I’ve been working on sending out a paper this season and so have been a negligent blogger. But I wanted to (finally) respond to some of James’s comments. It is useful to distinguish between a non-situs state perspective and the perspective of the situs state. James is arguing that a non-situs state court should adopt a renvoi approach—that is, make the choice-of-law decision that a situs state court would. The puzzle is that precisely in the circumstances where the non-situs state court has a reason to adopt renvoi (that is, when its judgment purports to be in rem), it should dismiss for lack of jurisdiction. It is true that if it is set on making a judgment in rem, it should decide as a situs state court would. But it shouldn’t really be in the business of making such a judgment at all. On the other hand, if its judgment won’t interfere with the in rem quality of the property, who needs renvoi?

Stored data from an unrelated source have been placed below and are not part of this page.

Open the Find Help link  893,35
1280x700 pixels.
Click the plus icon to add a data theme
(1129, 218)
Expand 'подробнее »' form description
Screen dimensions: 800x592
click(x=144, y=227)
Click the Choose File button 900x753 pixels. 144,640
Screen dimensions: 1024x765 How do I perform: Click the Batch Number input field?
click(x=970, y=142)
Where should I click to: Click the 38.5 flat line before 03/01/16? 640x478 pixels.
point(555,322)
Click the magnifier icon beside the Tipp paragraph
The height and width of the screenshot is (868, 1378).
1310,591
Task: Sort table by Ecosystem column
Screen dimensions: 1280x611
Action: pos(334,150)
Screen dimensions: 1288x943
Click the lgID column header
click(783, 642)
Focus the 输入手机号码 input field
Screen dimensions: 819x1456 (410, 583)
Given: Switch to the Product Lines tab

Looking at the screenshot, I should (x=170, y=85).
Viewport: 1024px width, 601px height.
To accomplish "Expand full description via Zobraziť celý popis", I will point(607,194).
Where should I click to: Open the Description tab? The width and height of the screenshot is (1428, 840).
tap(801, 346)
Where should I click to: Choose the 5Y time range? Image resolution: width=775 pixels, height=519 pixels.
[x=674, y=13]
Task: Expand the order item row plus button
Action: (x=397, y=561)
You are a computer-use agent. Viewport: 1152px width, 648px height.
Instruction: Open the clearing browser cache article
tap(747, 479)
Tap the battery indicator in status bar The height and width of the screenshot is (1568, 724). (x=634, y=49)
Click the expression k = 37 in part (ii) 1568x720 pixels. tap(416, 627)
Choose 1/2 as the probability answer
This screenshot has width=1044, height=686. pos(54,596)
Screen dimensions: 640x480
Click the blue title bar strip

Curiously, I think the argument for the situs rule being used by the situs state may be stronger than the argument for non-situs state courts using renvoi. The reason has less to do with what situs state courts should do. Whatever judgment they come to will itself have the in rem quality that we want. The problem is the countless decisions that people make concerning property outside a litigation context. James is right that property rules are different. Because property is good against the world, we want property rules to be very simple, and any deviation from the situs state’s law will not be simple. This is tied to the argument that anyone doing a title search should be able to rely on situs state law applying.
But, to repeat, the same arguments don't seem applicable in litigation or to cases in which we know ownership of the property will be decided in litigation.